On Mon, 26 Aug 2019, Tejas Joshi wrote:

> Hello.
> I have made changes in the patch according to the above corrections.
> However, I didn't understand how these following testcases are
> supposed to handle. Will you please elaborate some more?
> 
> > (E.g. fadd (0x1.000001p0, FLT_MIN), as an example from the glibc
> > tests: cases where an intermediate rounding produces a result half way
> > between two values of the narrower type, but the exact value is such that
> > the result of fadd should end up with last bit odd whereas double rounding
> > would result in last bit even in such half-way cases.)

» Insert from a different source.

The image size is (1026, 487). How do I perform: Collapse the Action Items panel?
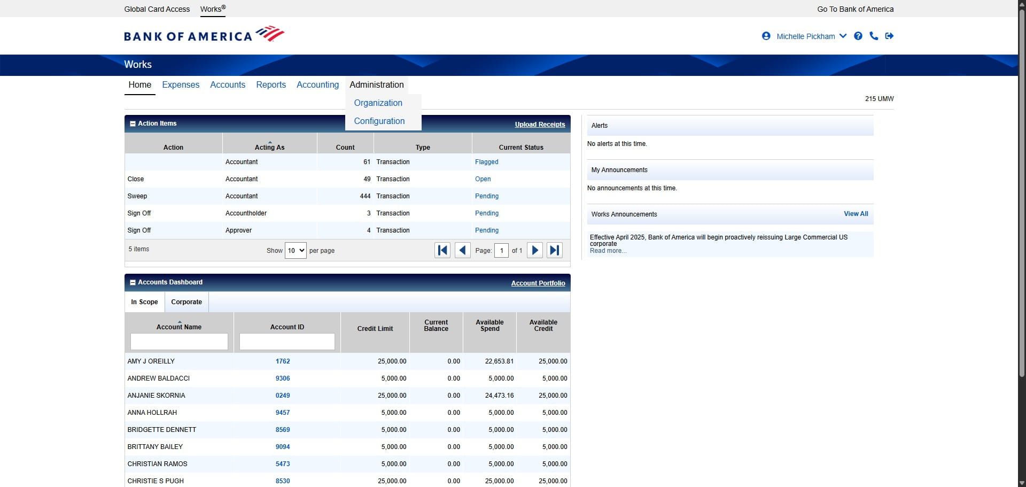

The point of this is to demonstrate that fadd (x, y) is different from 
(float) (x + y), by testing with inputs for which the two evaluate to 
different values.

> > Then you should have some tests of what does *not* get optimized with
> > given compiler options if possible.  (Such a test might e.g. define a
> > static fadd function locally that checks it gets called as expected, or
> > else check the exceptions / errno if you rely on a suitable libm being
> > available.)

There would include:

* A test where the result is within range but inexact; say fadd (1, 
DBL_MIN).  With -ftrapping-math -fno-rounding-math, or -frounding-math 
-fno-trapping-math, or -frounding-math -ftrapping-math, this should not be 
folded; that is, it should be compiled to call a fadd function (which you 
might define in the test as a staic function that sets a variable to 
indicate that it was called, so the test can verify at runtime that the 
call did not get folded).

* But the same inputs, with -fno-trapping-math -fno-rounding-math 
-fmath-errno, *should* get folded (so test the same inputs with those 
options with a link_error test like those for roundeven).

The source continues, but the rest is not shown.